Sarı, “Müsilaj sonrasında azot ve fosfor yükünün fazla olmasına bağlı olarak makrofitler dipte çok çok arttı. Hemen bunun ardından da denizkestaneleri çoğaldılar çünkü bunları yiyecekler, kontrol edecekler, onların popülasyonu deniz ekosistemi içerisinde olması gerektiği dengede kalacak ama enteresan bir şekilde şubat ayı gibi bir furya başladı. İnsanlar yoğun şekilde denizkestanesi toplamaya başladı. Bakanlığın yaptığı bir düzenlemede Marmara Denizi’nden de denizkestanesi toplanacağı yönünde bir karar çıktı. Buna itiraz ettik. TÜBİTAK başkanımızın başkanlığında oluşturulmuş olan Müsilaj Bilim Kurulu var. Bilim Kurulu olarak bir hazırlık yaptık. Yanlış olduğunu Tarım Bakanlığı’na bildirdik.
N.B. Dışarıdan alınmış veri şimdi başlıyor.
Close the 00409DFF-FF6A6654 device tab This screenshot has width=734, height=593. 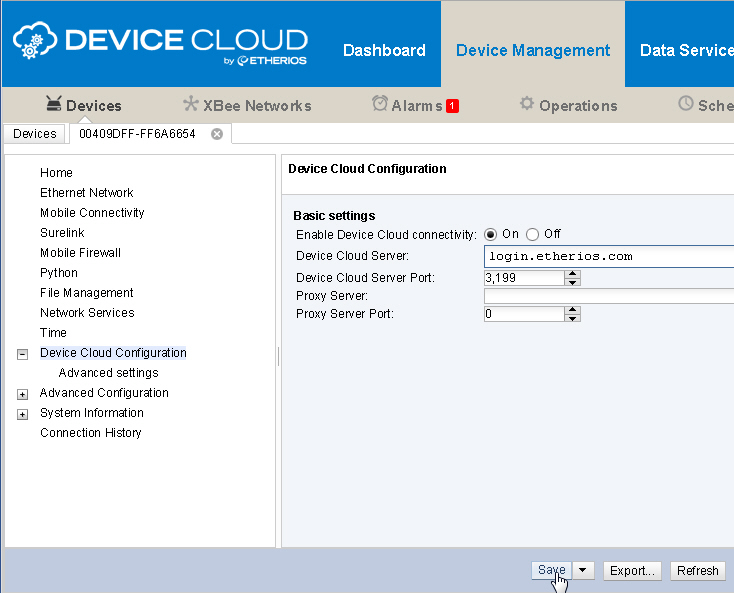pyautogui.click(x=217, y=134)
Hemen bunun arkasından Tarım Bakanlığı, Marmara Denizi’nde denizkestanesi avcılığını tekrar yasaklamış oldu. Bu doğru, isabetli bir karar fakat bir sürü işte olduğu gibi çok iyi kararlar alıyoruz, çok iyi kanunlar çıkarıyoruz, çok iyi düzenlemeler yapıyoruz ama bunları olması gerektiği gibi uygulayamıyoruz.”
Denizkestaneleri dalgıçlar tarafından avlanıyor, karaya çıkarılmadan hemen işleniyor ve kavanozlara dolduruluyor. Dolayısıyla balıkçı limana döndüğünde, kasalarında denizkestanesi görmüyorsunuz çünkü denizkestanesinin daha çok yumurtaları alınıyor, bunlar kavanozlara dolduruluyor, bir çantanın içinde hemen ihracatı yapacak olan firmaya teslim ediliyor. Bunun önüne geçmemiz gerekiyor. Aksi takdirde Marmara Denizi ekosistemi, geri döndürülemez şekilde tahrip olmasının yolunu açmış oluruz.” dedi.
Deniz kestanesi avlamak yasaklandı
Mustafa Sarı yardım çağrısı yapmıştı, o çağrı dikkate alındı:
“Ne olursunuz, tüm yetkililerimizden acil önlem almalarını istirham ediyoruz. Tarım Bakanlığı’nın birimleri, il ve ilçe müdürlüklerimiz bunun farkındalar. Sahil Güvenlik Komutanlığı’mız, sahil güvenliğin olmadığı bölgelerde jandarma ve çevre timlerimizin hep beraber, koordineli bir şekilde denizkestanesi avcılığını önlemeye yönelik faaliyetlere katılması gerekiyor. Çok acil olarak önlem almamız lazım. Yoksa kanuni düzenlemenin yapılmış olması, çok fazla bir şeyi değiştirmedi. Derhal hızlı bir şekilde tedbir almamız gerekiyor” Deniz kestanesi avlamak artık Balıkçılık ve Su Ürünleri Genel Müdürlüğü’nce yasaklandı.